### Exercise requirements
Swap "Tap" for "Press" in the listing lines between the one holding "Given: Tap the HD signal icon" and the one holding "Looking at the screenshot, I should (x=62, y=26).", inclusive. Give back only those lines, with nothing else changed.

### Data supplied
* * * * * * *

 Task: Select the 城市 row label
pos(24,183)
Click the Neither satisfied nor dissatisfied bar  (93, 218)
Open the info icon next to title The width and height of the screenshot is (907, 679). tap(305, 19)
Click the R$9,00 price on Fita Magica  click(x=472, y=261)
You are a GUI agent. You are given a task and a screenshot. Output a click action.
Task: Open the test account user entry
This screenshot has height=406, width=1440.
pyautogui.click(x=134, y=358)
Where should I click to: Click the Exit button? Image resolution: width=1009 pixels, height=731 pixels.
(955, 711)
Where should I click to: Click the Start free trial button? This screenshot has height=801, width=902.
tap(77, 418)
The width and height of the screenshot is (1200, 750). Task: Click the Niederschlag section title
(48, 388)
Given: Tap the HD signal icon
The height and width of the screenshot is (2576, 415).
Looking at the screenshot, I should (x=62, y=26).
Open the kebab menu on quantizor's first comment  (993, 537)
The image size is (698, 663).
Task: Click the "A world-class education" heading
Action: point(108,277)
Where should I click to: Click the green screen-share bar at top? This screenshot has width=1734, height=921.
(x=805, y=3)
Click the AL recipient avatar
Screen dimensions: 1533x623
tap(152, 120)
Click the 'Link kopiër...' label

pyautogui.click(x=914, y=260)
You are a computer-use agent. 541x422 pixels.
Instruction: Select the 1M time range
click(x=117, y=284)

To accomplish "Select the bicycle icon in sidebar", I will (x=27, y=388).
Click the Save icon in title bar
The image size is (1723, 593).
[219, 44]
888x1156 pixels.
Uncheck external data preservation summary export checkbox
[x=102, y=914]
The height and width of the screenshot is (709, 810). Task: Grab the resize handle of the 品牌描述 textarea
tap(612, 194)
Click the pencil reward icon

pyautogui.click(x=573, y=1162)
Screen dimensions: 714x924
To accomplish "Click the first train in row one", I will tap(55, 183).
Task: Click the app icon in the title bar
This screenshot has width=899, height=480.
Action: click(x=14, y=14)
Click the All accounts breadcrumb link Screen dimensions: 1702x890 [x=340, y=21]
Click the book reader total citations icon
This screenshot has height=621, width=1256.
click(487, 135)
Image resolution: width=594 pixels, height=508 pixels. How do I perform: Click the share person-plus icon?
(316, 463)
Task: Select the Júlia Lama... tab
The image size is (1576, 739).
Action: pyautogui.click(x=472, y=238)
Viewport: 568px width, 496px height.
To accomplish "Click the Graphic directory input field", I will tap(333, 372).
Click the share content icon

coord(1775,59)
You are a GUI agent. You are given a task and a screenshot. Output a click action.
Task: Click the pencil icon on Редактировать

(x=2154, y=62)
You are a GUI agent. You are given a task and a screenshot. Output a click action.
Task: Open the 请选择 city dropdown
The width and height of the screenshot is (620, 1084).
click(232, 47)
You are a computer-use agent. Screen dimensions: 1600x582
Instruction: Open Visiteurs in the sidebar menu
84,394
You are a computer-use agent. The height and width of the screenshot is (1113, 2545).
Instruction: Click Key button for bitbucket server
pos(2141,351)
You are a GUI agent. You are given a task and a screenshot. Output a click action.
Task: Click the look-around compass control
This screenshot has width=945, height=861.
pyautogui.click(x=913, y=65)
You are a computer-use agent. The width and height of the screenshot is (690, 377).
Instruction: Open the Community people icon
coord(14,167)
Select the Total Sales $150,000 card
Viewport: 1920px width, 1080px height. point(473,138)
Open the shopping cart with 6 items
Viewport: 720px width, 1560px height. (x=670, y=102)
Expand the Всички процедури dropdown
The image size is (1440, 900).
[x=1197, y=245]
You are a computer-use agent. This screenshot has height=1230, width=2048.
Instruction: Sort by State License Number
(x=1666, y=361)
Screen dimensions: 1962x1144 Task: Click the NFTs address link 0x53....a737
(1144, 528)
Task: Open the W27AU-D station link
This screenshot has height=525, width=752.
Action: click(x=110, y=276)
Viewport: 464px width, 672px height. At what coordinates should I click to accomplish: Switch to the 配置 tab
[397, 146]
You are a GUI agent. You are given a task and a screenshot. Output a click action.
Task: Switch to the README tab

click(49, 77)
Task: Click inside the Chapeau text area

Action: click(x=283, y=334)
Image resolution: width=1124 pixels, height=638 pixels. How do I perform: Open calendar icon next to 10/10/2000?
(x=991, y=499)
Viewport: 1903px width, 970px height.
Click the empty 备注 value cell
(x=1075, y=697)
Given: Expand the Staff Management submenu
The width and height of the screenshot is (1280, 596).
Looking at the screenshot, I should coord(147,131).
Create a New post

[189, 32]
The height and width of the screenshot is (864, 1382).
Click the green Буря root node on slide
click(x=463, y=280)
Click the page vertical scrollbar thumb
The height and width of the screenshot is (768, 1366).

* * * * * * *

### Response to the task
Given: Press the HD signal icon
The height and width of the screenshot is (2576, 415).
Looking at the screenshot, I should (x=62, y=26).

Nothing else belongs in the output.